Images aside, the whole listing should be written out word for word.

──────

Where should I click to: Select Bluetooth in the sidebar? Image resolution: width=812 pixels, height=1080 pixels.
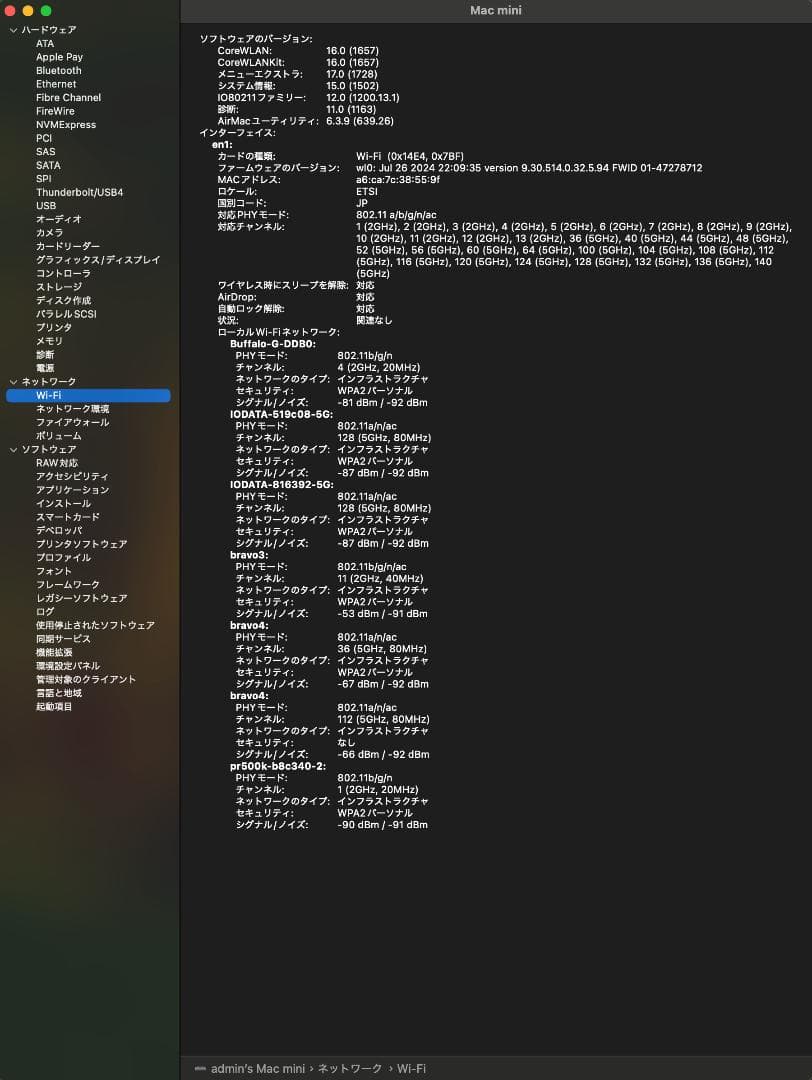click(x=59, y=71)
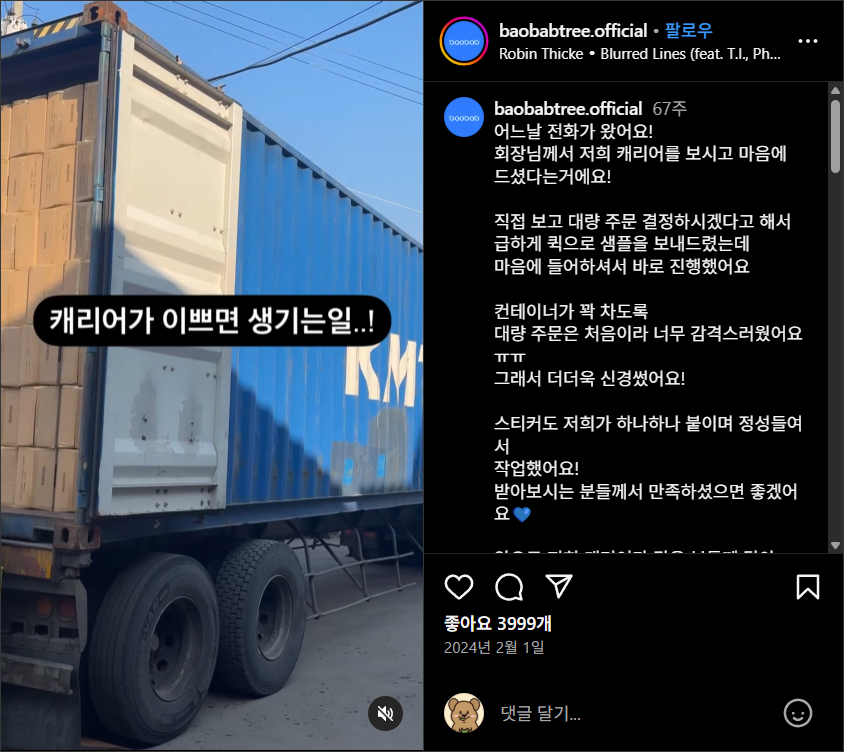Unmute the video with the speaker icon
This screenshot has width=844, height=752.
(x=385, y=713)
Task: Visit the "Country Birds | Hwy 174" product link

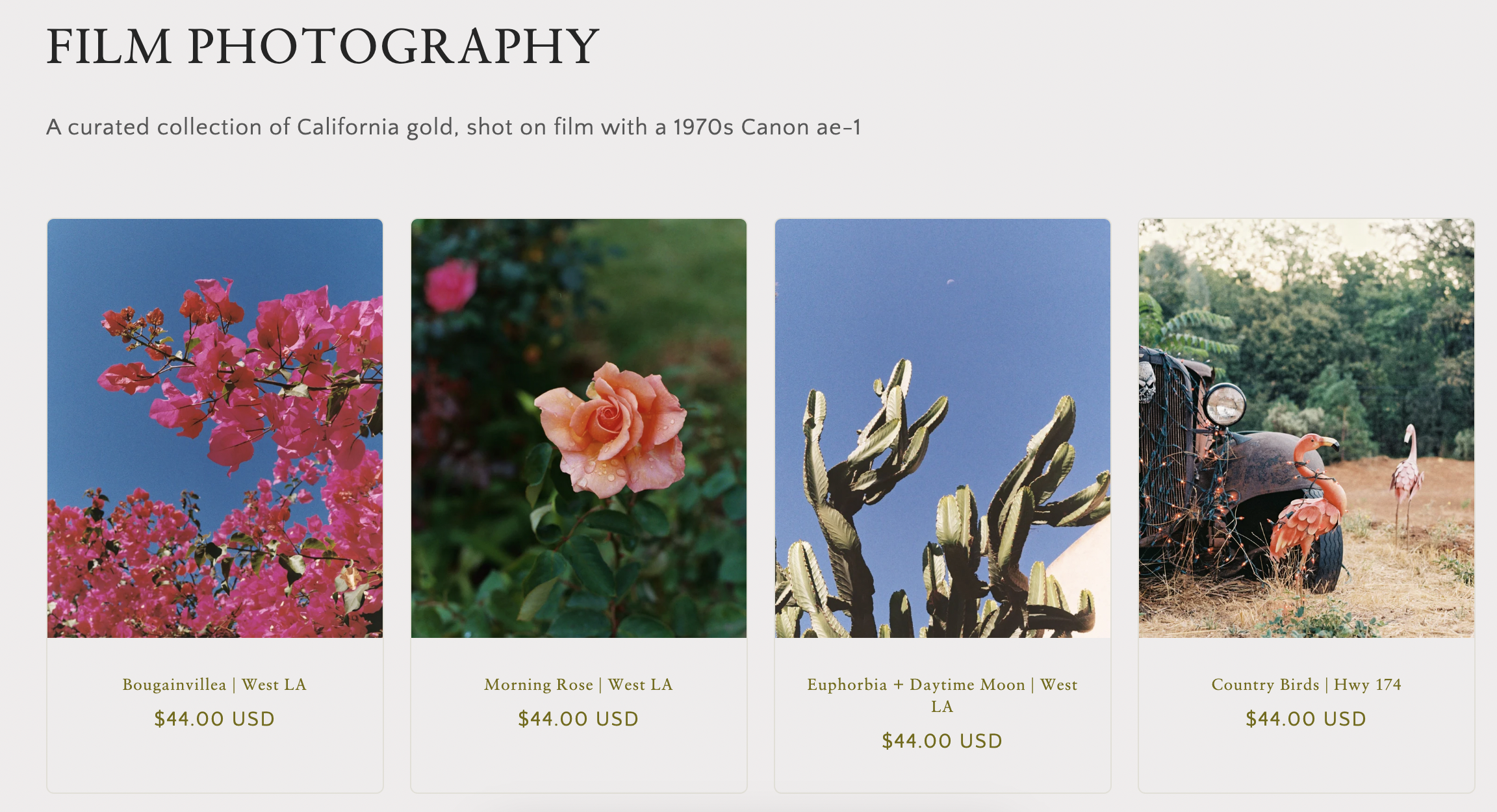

──────

▸ Written answer
Where should I click to: Select Bluetooth in the sidebar? Image resolution: width=812 pixels, height=1080 pixels.
click(x=59, y=71)
Unmute the video with the speaker icon
This screenshot has width=844, height=752.
(x=385, y=713)
Task: Visit the "Country Birds | Hwy 174" product link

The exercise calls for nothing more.